La dette souveraine, la spoliation de l’épargne


Lundi 9 mars a débuté le programme de Quantitative Easing de la BCE qui consiste à racheter la dette publique sur les marchés. Ces mesures qui vont permettre de libérer du cash devraient profiter à la croissance, mais pas à l’épargne. A commencer par l’assurance-vie dont les rendements vont être durement impactés par le QE européen. Nous vous expliquons pourquoi et quelles solutions pour sécuriser votre épargne.
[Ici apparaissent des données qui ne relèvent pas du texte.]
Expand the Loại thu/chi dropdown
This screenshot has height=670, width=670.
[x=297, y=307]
Les rendements des principaux produits financiers au plus bas

Pour lutter contre « l’indéflation » (inflation quasiment nulle), la BCE a lancé un vaste programme de rachat de dette publique (60 milliards d’euros par mois de mars 2015 à septembre 2016) visant à relancer l’inflation et donc l’économie. L’influence du QE sur l’économie reste incertaine. Les retombées positives de cette injection indirecte de liquidité dans l’économie ne sont pas obligatoires, ni immédiates (encore faut-il que tout cet argent soit réinjecté dans l’économie réelle). Si elle booste les marchés, comme on peut déjà le constater avec un CAC40 qui caracole autour des 5000 points, elle affaiblit les rendements placements préférés des Français.
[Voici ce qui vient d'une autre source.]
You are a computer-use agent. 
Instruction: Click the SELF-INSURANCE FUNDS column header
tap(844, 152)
La politique monétaire accommodante mise en place par la BCE a une incidence sur les rendements des principaux produits financiers qui n’ont jamais été aussi bas. « Le taux de rémunération du Livret A a été divisé par quatre depuis 2008 », précise ce dossier de Challenges. Résultat, le Livret A a subi une importante décollecte en janvier 2015, pour le 9e mois consécutif.
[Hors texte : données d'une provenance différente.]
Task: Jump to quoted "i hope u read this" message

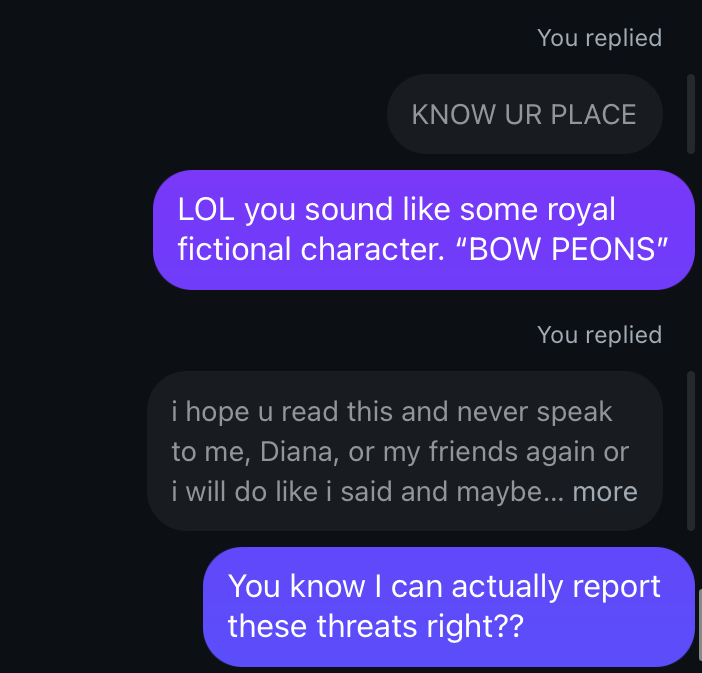Action: (x=405, y=451)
« Si les Etats et les multinationales sont ravis de pouvoir emprunter à bon compte, les épargnants, eux, peuvent légitimement se sentir spoliés». C’est déjà le cas en Allemagne et au Luxembourg où les clients de plusieurs banques se retrouvent avec un taux d’intérêt négatif de 0,25%, soit 997,5 euros un an après avoir déposé 1000€.

Baisse du rendement des fonds euros pour l’assurance-vie

Toujours selon l’article de Challenges, « les contrats en fonds euros, rémunérés en moyenne à 5,8% en 2000, ne dégagent plus que 2,5% de rendement en 2014 ».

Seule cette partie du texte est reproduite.